◆ EXCERPT PROVIDED
And the Band Played On: Politics, People, and the AIDS Epidemic by Randy Shilts
Published by Stonewall Inn Editions
From the publisher:
By the time Rock Hudson’s death in 1985 alerted all America to the danger of the AIDS epidemic, the disease had spread across the nation, killing thousands of people and emerging as the greatest health crisis of the 20th century. America faced a troubling question: What happened? How was this epidemic allowed to spread so far before it was taken seriously? In answering these questions, Shilts weaves the disparate threads into a coherent story, pinning down every evasion and contradiction at the highest levels of the medical, political, and media establishments.
Shilts shows that the epidemic spread wildly because the federal government put budget ahead of the nation’s welfare; health authorities placed political expediency before the public health; and scientists were often more concerned with international prestige than saving lives. Against this backdrop, Shilts tells the heroic stories of individuals in science and politics, public health and the gay community, who struggled to alert the nation to the enormity of the danger it faced. And the Band Played On is both a tribute to these heroic people and a stinging indictment of the institutions that failed the nation so badly.
I don’t even know what to say about this incredible, devastating, marvel of a book. I feel like I have nothing whatsoever to add to what was I’m sure an intensely interesting conversation when the book was first published, nor do I have anything to add to these three words: incredibly important read.
I just can’t with this. The insanity of a government, of the very people elected to serve and protect the citizens of a country, making the conscious decision NOT to spread awareness and educate the very group of people most at-risk for a deadly disease is just unconscionable to me. And yet. This is what happened, not many years ago, in the United States, with the AIDS virus. There is so much more to this book than that, but much of the trajectory of the spread of AIDS resulted from that one simple fact. And it is just bananas to me.

◆ LISTED RECORDS
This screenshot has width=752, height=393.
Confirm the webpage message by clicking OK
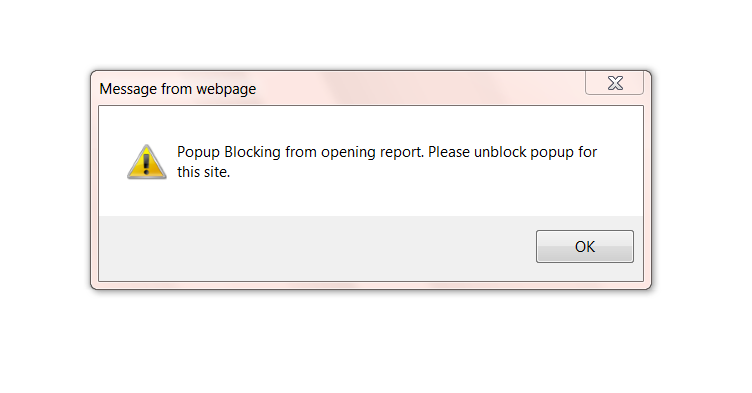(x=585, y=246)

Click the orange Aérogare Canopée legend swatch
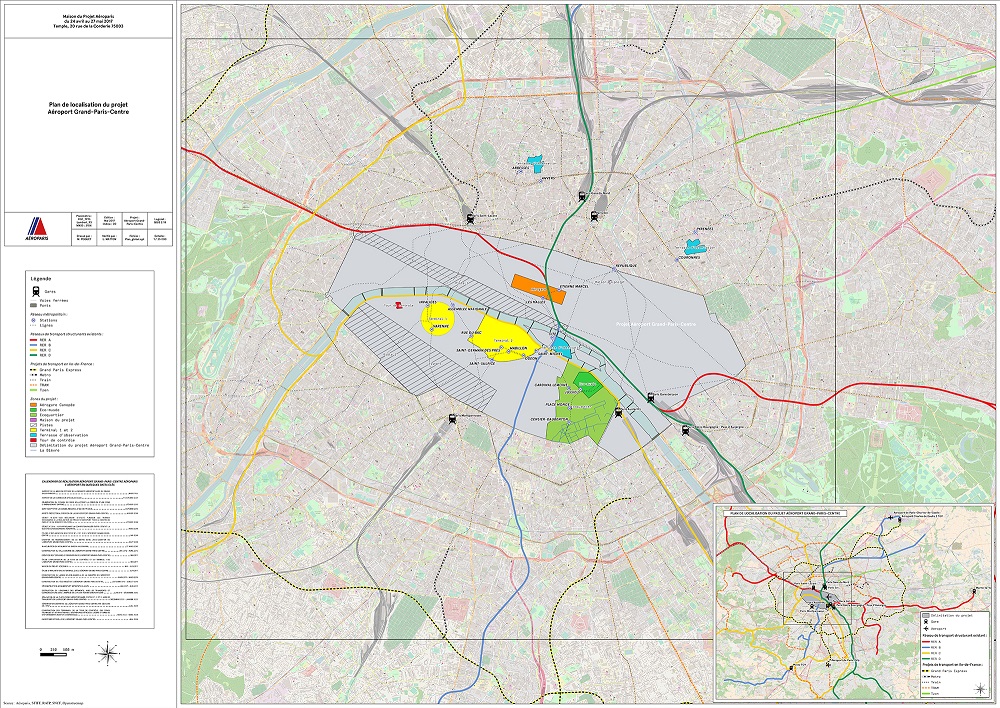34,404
==
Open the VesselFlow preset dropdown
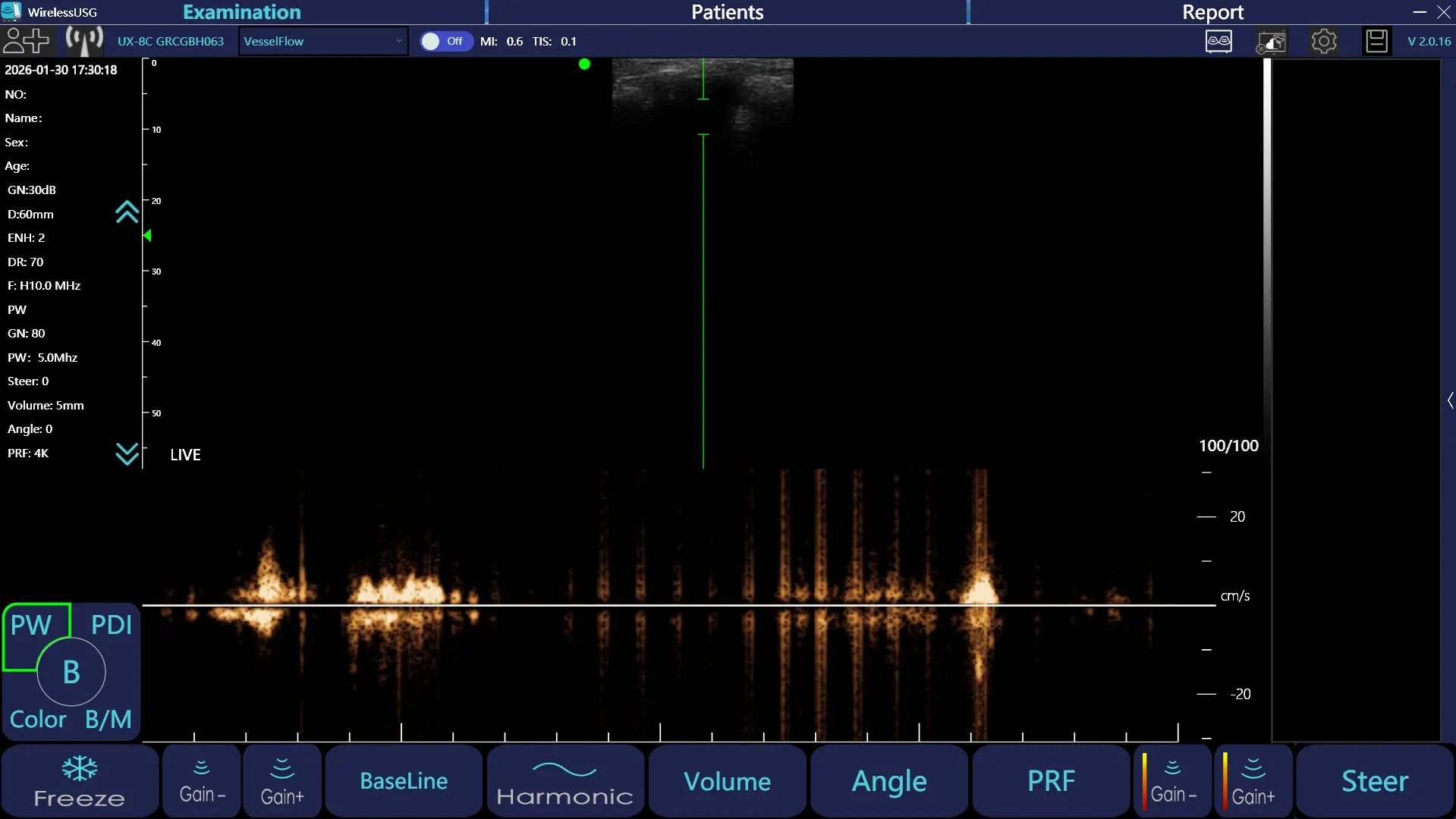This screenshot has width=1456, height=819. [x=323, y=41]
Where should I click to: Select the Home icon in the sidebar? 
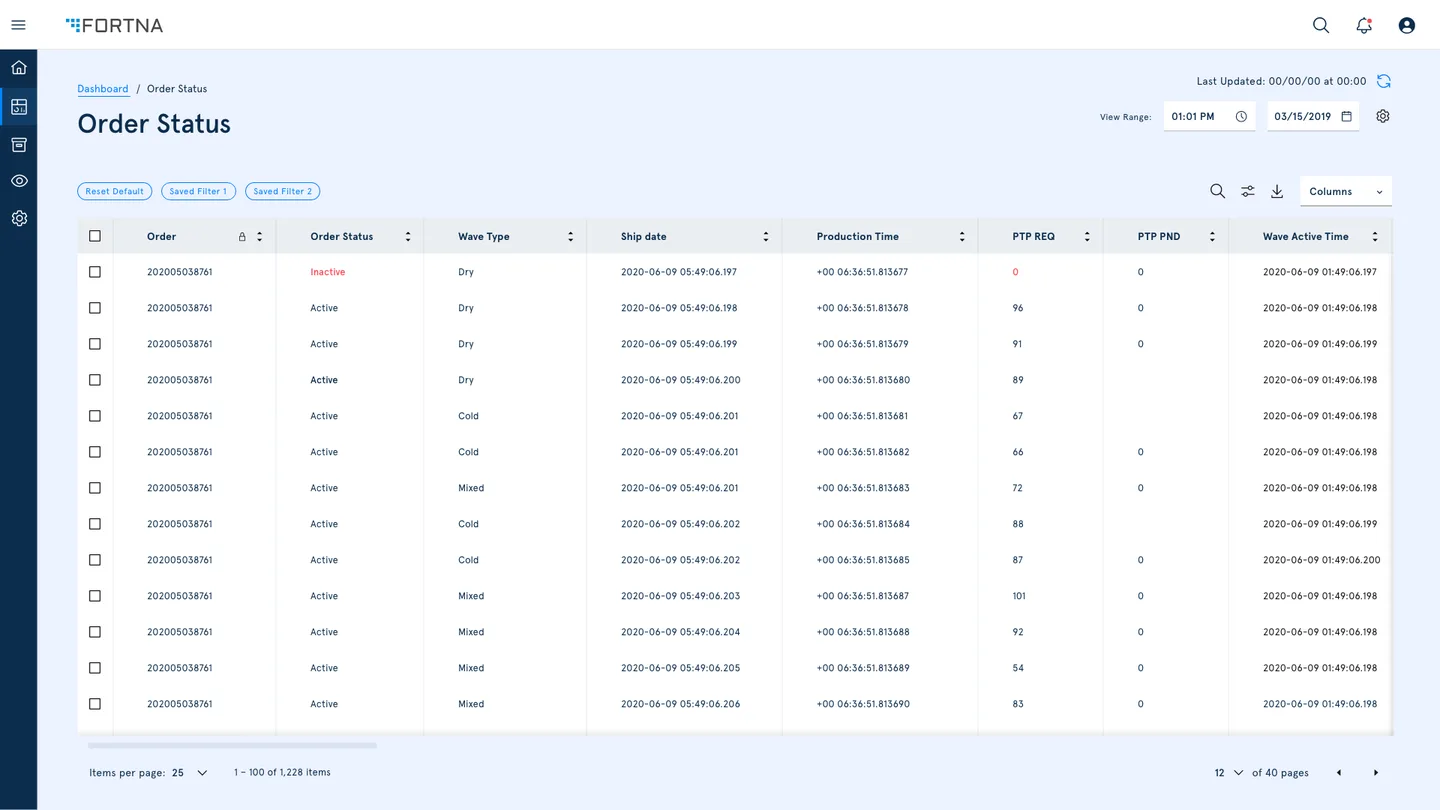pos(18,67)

◆ QUESTIONS
1. In the text about And the Band Played On, the publisher's description names the fields and communities from which the heroic individuals came. List them all.
2. Do these statements agree with the text about And the Band Played On? Answer yes or no for each and quote the deciding words.
(a) Rock Hudson died in 1985.
(b) The book was published by Stonewall Inn Editions.
(c) According to the publisher, scientists put budget ahead of the nation's welfare.

◆ ANSWERS FOR EACH ITEM
1.
- science
- politics
- public health
- the gay community

2.
(a) Yes: "Rock Hudson’s death in 1985"
(b) Yes: "Published by Stonewall Inn Editions"
(c) No: "the federal government put budget ahead of the nation’s welfare" and "scientists were often more concerned with international prestige than saving lives"